* **SHORT PROBLEM**
Turn the items below into a JSON list of strings, with one string for each line and blank lines left out.

═══ RECORDS SUPPLIED

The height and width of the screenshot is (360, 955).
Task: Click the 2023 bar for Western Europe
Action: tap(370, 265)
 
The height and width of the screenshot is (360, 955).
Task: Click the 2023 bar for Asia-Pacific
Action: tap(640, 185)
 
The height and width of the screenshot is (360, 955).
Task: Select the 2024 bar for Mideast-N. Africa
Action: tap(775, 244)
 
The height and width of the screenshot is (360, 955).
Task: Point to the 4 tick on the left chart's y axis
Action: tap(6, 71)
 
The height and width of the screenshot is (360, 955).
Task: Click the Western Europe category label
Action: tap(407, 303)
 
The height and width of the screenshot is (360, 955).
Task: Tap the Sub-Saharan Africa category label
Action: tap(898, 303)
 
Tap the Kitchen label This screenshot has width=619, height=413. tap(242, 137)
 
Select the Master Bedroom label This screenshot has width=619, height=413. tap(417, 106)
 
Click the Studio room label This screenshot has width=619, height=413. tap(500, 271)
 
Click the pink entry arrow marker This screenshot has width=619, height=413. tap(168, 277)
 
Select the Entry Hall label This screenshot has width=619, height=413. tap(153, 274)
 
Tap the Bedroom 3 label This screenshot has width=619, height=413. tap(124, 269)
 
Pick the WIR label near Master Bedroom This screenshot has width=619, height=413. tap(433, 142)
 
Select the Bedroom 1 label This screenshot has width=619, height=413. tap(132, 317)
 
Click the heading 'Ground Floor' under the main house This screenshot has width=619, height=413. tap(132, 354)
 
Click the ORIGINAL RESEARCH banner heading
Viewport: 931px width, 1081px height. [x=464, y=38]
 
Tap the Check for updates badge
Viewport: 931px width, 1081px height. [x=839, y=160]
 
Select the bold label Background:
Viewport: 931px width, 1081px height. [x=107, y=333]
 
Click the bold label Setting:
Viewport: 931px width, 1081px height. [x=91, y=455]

══════

* **WRITTEN ANSWER**
[
  "The height and width of the screenshot is (360, 955).",
  "Task: Click the 2023 bar for Western Europe",
  "Action: tap(370, 265)",
  "The height and width of the screenshot is (360, 955).",
  "Task: Click the 2023 bar for Asia-Pacific",
  "Action: tap(640, 185)",
  "The height and width of the screenshot is (360, 955).",
  "Task: Select the 2024 bar for Mideast-N. Africa",
  "Action: tap(775, 244)",
  "The height and width of the screenshot is (360, 955).",
  "Task: Point to the 4 tick on the left chart's y axis",
  "Action: tap(6, 71)",
  "The height and width of the screenshot is (360, 955).",
  "Task: Click the Western Europe category label",
  "Action: tap(407, 303)",
  "The height and width of the screenshot is (360, 955).",
  "Task: Tap the Sub-Saharan Africa category label",
  "Action: tap(898, 303)",
  "Tap the Kitchen label This screenshot has width=619, height=413. tap(242, 137)",
  "Select the Master Bedroom label This screenshot has width=619, height=413. tap(417, 106)",
  "Click the Studio room label This screenshot has width=619, height=413. tap(500, 271)",
  "Click the pink entry arrow marker This screenshot has width=619, height=413. tap(168, 277)",
  "Select the Entry Hall label This screenshot has width=619, height=413. tap(153, 274)",
  "Tap the Bedroom 3 label This screenshot has width=619, height=413. tap(124, 269)",
  "Pick the WIR label near Master Bedroom This screenshot has width=619, height=413. tap(433, 142)",
  "Select the Bedroom 1 label This screenshot has width=619, height=413. tap(132, 317)",
  "Click the heading 'Ground Floor' under the main house This screenshot has width=619, height=413. tap(132, 354)",
  "Click the ORIGINAL RESEARCH banner heading",
  "Viewport: 931px width, 1081px height. [x=464, y=38]",
  "Tap the Check for updates badge",
  "Viewport: 931px width, 1081px height. [x=839, y=160]",
  "Select the bold label Background:",
  "Viewport: 931px width, 1081px height. [x=107, y=333]",
  "Click the bold label Setting:",
  "Viewport: 931px width, 1081px height. [x=91, y=455]"
]